Open ertugrul-dmr opened 3 years ago

ertugrul-dmr commented 3 years ago

While doing error analysis I noticed that some texts are written using stripped versions of Turkish characters like çok>cok, değil>degil, ağaç>agac etc. while some of them are not. This leading to several different tokens for same word for some vectorizers.

I believe this is a worthy try to test and see if it's working.

I'll be working on this and if I get satisfactory test results then I'm going to open pull request for it.

For this purpose:

husnusensoy commented 3 years ago

Please do check the way that strip_accents works in sklearn may be we can have the same capability. But first do prove that it really improves some model or so.
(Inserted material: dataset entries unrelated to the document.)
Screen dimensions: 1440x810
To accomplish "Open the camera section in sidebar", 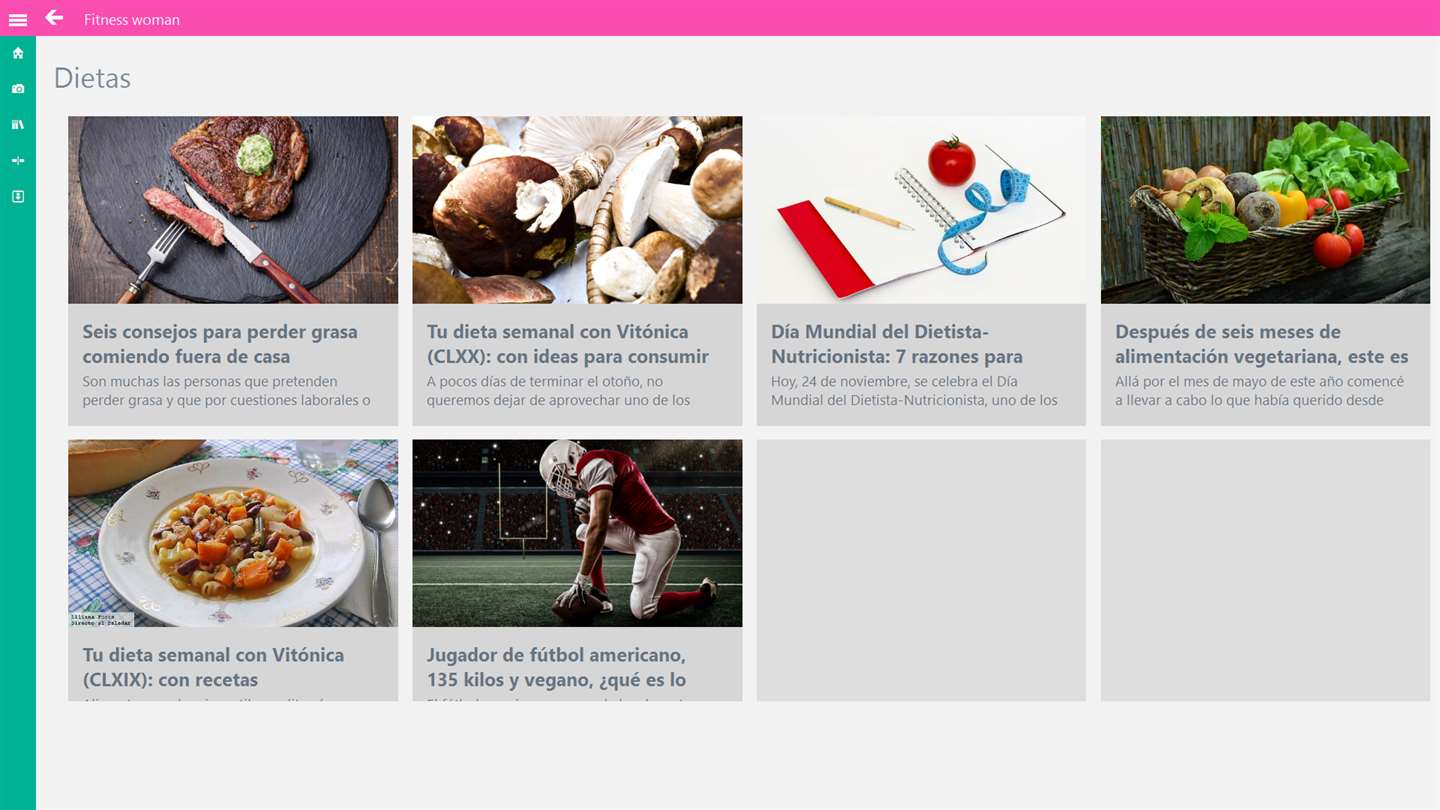I will (18, 89).
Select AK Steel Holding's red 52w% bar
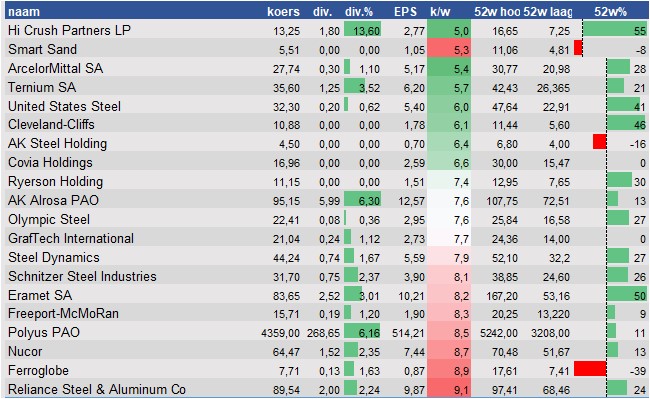This screenshot has height=399, width=650. (x=600, y=141)
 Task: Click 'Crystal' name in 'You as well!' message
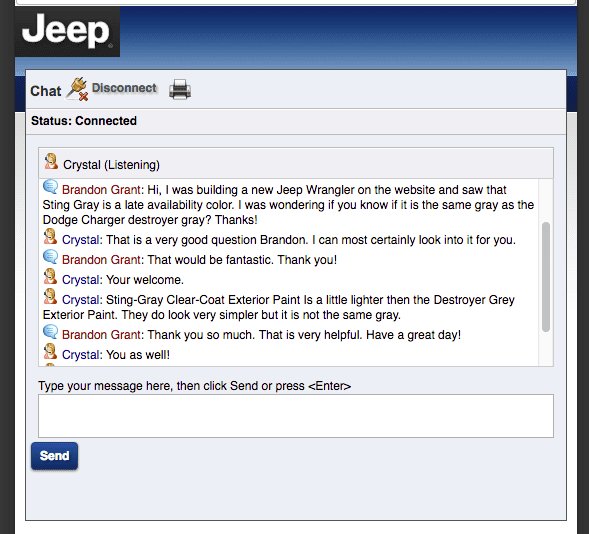coord(80,355)
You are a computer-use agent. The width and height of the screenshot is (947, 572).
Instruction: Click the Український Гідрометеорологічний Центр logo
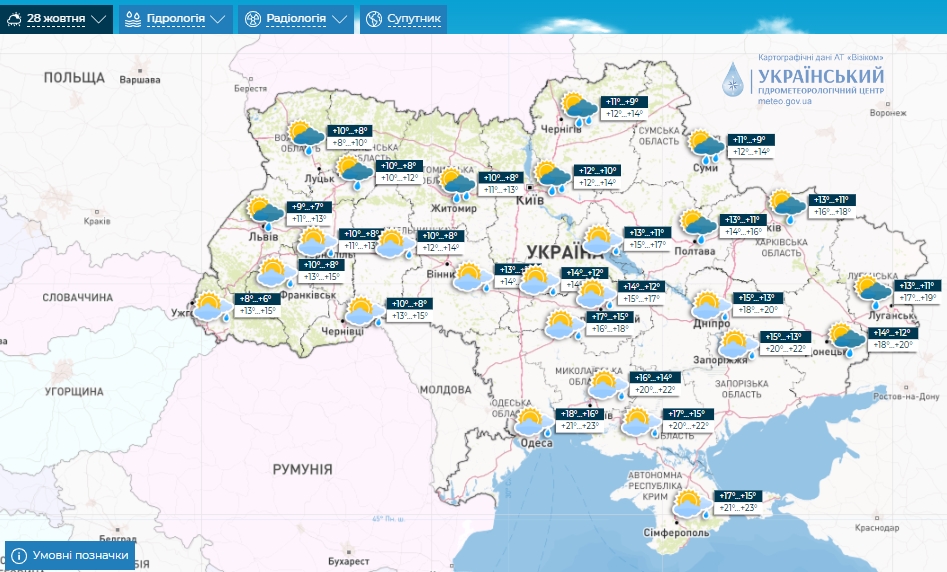point(805,80)
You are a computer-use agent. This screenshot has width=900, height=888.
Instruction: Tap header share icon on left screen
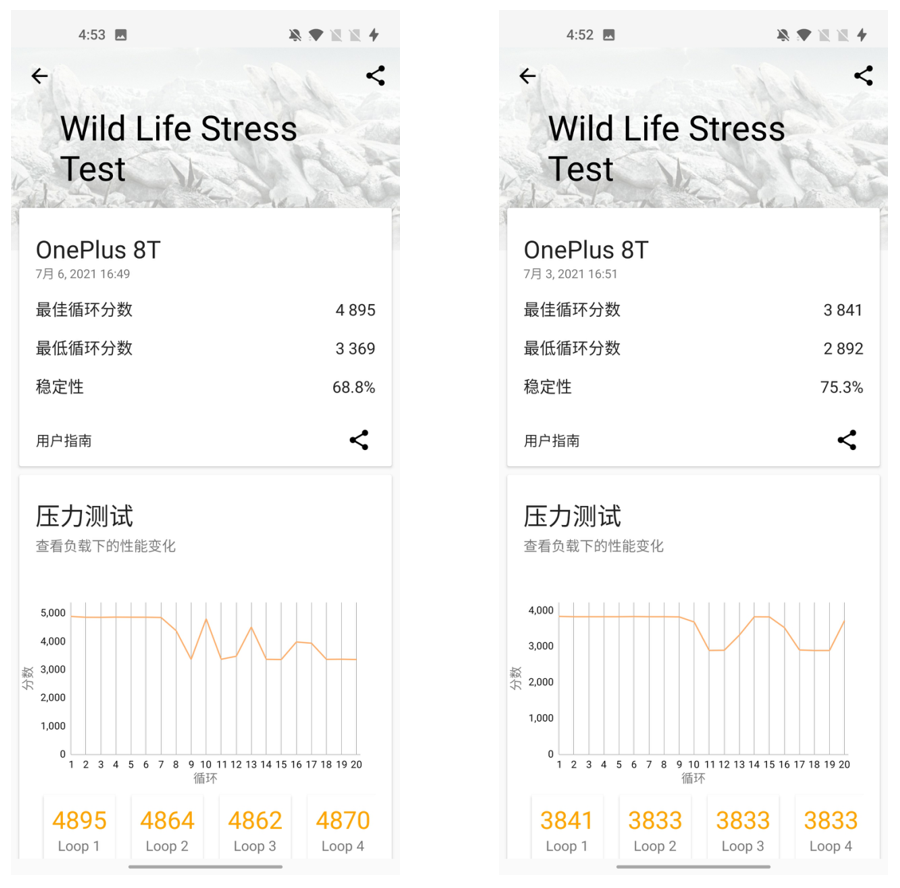coord(376,75)
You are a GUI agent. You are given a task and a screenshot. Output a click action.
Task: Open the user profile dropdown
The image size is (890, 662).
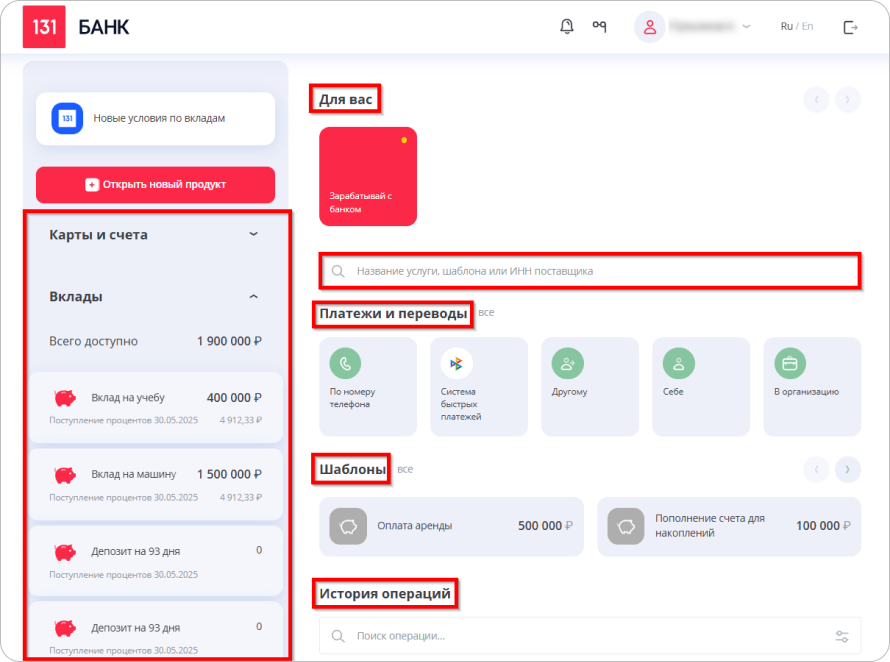tap(693, 27)
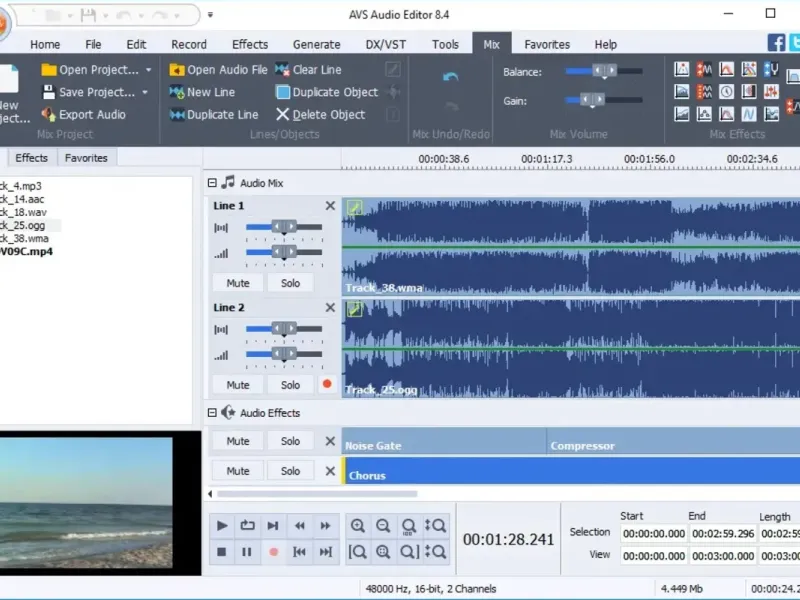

ertugrul-dmr commented 3 years ago

Results:

I have implemented similar function to preprocess texts and tested them on prebuilt models. In average it decreased our results:

Prebuilt Model Original Result Preprocessed Result
Tweet Sentiment Classification 3-Fold F-1: 0.8587, 5-Fold F-1: 0.8613 3-Fold F-1: 0.8587, 5-Fold F-1: 0.8637
Movie Review Sentiment Classification F-1: 0.8258 F-1: 0.7816
Telco Tweet Sentiment Classification F-1: 0.6871, Accuracy: 0.6925 F-1: 0.694, Accuracy: 0.699
Turkish Customer Reviews Classification F-1: 0.851 F-1: 0.8132

Conclusion:

My observations are: This function does small to none improvement over models built with HashVectorizer. Meanwhile it deteriorates tf-idf models which I believe increses OOV token numbers a lot...

I suggest we can add it optionally where we might get some improvements in future uses; based on raw text and vectorizer we use...

husnusensoy commented 3 years ago

Now you are talking ...

husnusensoy commented 3 years ago

How did you perform this tests ? Sadedegel does not support accept_stripping for now ?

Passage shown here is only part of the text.